_Problem statement_
Take the line with "DA (320, 1389)" as the first and the last line of the data as the end. Write out both and every line between exactly, except pictures.

======

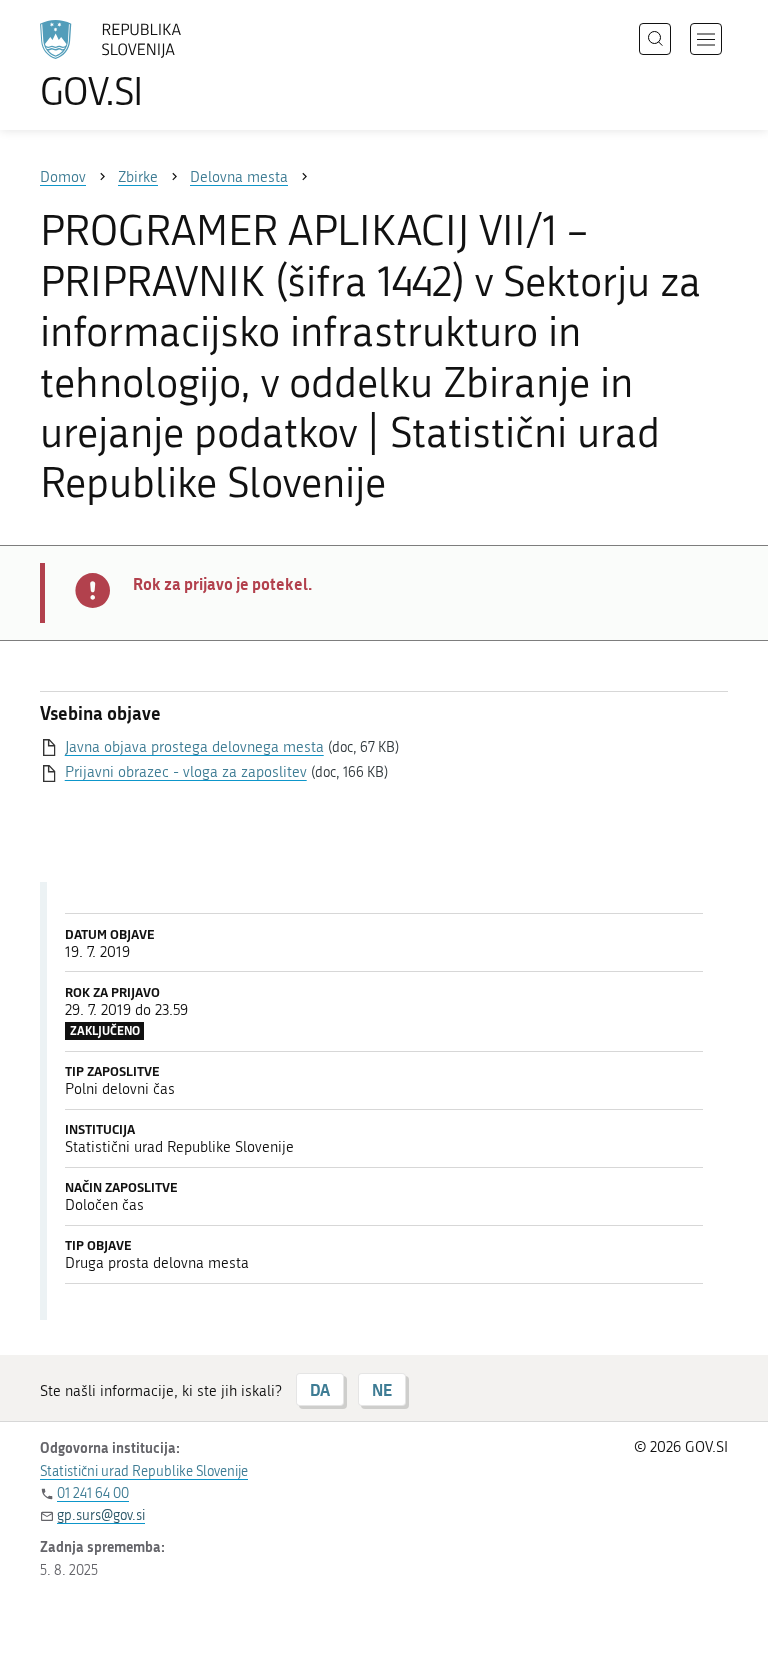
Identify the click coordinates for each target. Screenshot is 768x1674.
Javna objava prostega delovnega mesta (194, 747)
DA (320, 1389)
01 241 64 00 (93, 1493)
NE (382, 1389)
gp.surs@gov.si (101, 1515)
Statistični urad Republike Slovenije (144, 1471)
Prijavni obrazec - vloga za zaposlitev (186, 772)
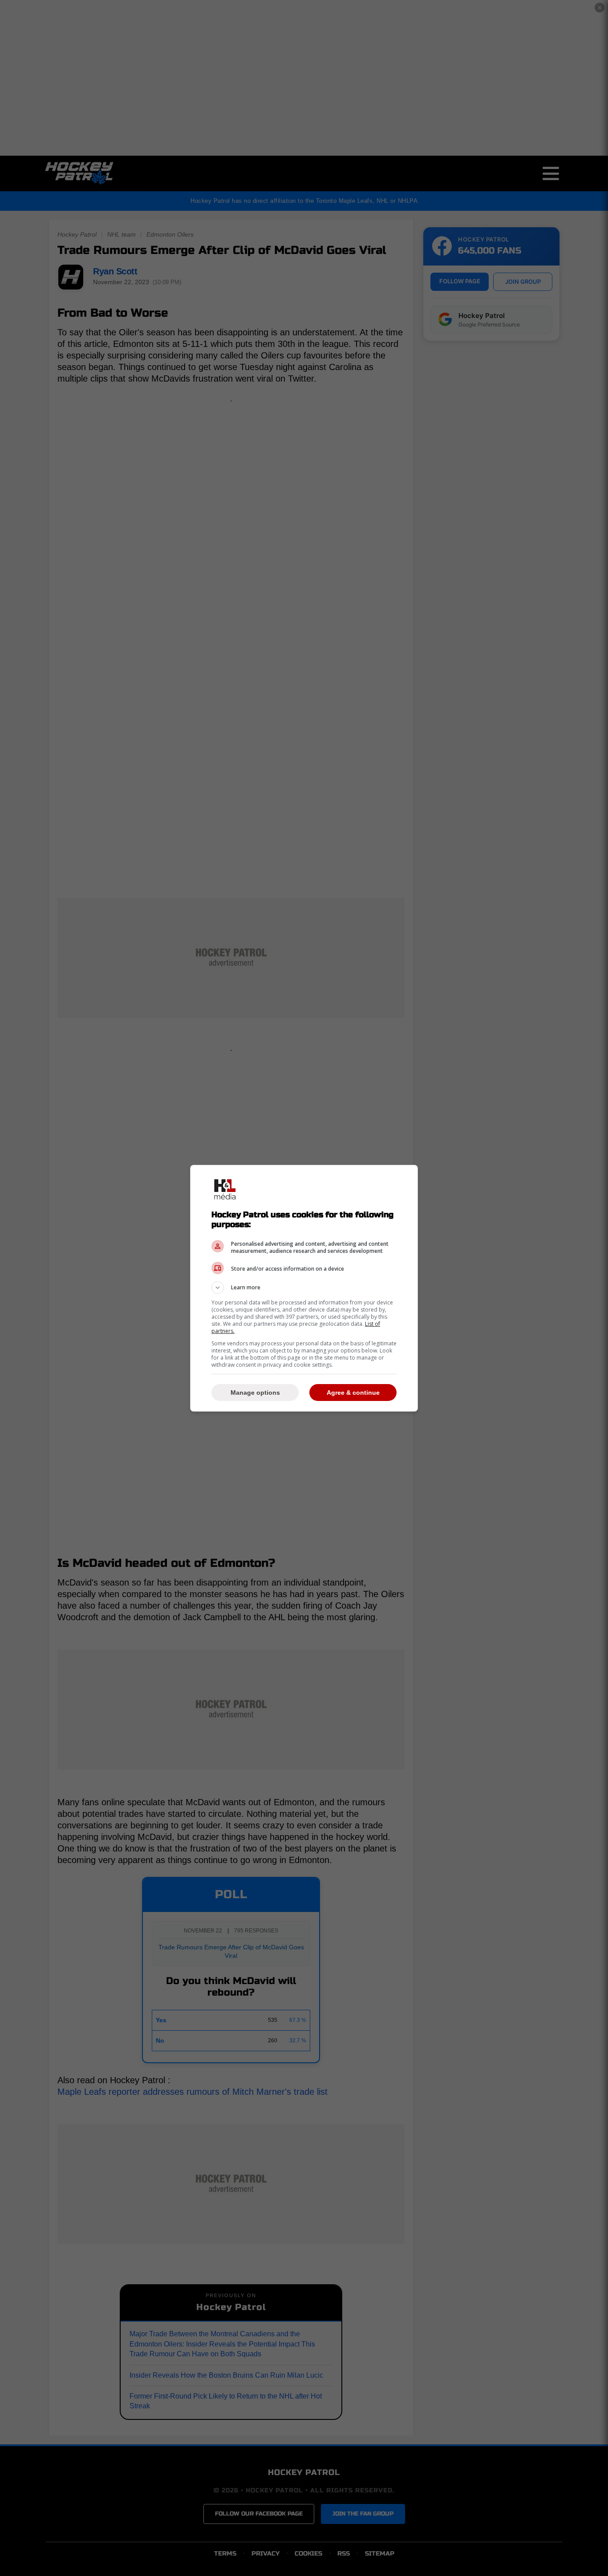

======

_Exercise result_
DA (320, 1389)
01 241 64 00 (93, 1493)
NE (382, 1389)
gp.surs@gov.si (101, 1515)
Statistični urad Republike Slovenije (144, 1471)
Prijavni obrazec - vloga za zaposlitev (186, 772)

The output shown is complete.